Towards Close-to-Zero Runtime Collection Overhead: Raft-Based Anomaly Diagnosis on System Faults for Distributed Storage System

Abstract

Distributed storage systems are fundamental infrastructures of today’s large-scale software systems such as cloud systems. Diagnosing anomalies in distributed storage systems is essential for maintaining software availability. Existing anomaly diagnosis approaches mainly rely on the run-time data including monitoring data and application logs. However, collecting and analyzing the run-time data requires huge computing, storage, and management costs. Typically, more fine-grained run-time data can reveal more symptoms of anomalies, but on the contrary, requires more computing, storage, and management costs.

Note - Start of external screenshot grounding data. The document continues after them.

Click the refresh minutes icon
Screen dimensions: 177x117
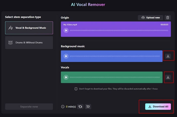80,107
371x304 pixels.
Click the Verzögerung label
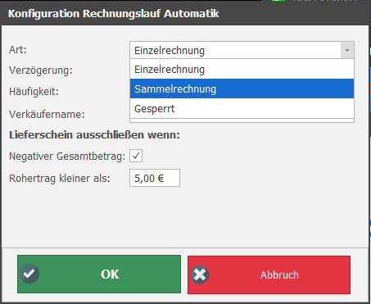[x=41, y=70]
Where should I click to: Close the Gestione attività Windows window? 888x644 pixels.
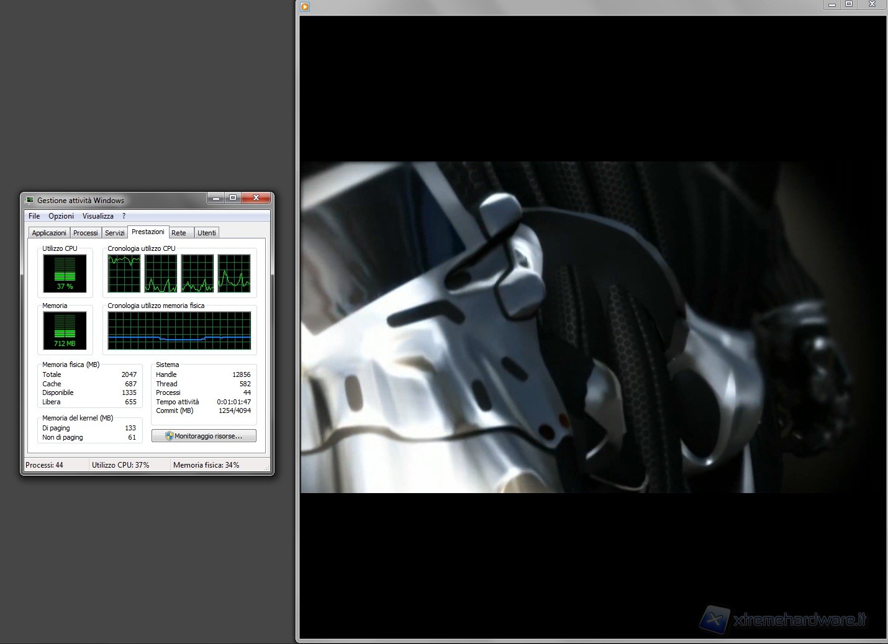256,198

As a result, solving the anomaly diagnosis problem is a balancing between the quality of run-time data and system overhead or cost. In this paper, we take into account both data quality and system overhead or cost by introducing a new type of run-time data-Raft logs. Raft logs are naturally produced by distributed storage systems and collecting raft logs will not bring any extra system overhead. To verify the ability of Raft logs in reflecting anomalies, we conduct a comprehensive study on the interconnection between the anomalies and Raft logs. Based on the study, we propose an effective Raft-Based Anomaly Diagnosis approach named RBAD. For evaluation, we expose the first open-sourced comprehensive dataset with multiple runtime data containing both Raft logs, application logs and monitoring data. Experiments based on this dataset demonstrate RBAD’s superiority, outperforming monitoring-based methods by 15.38% and log-based methods by 53.10%.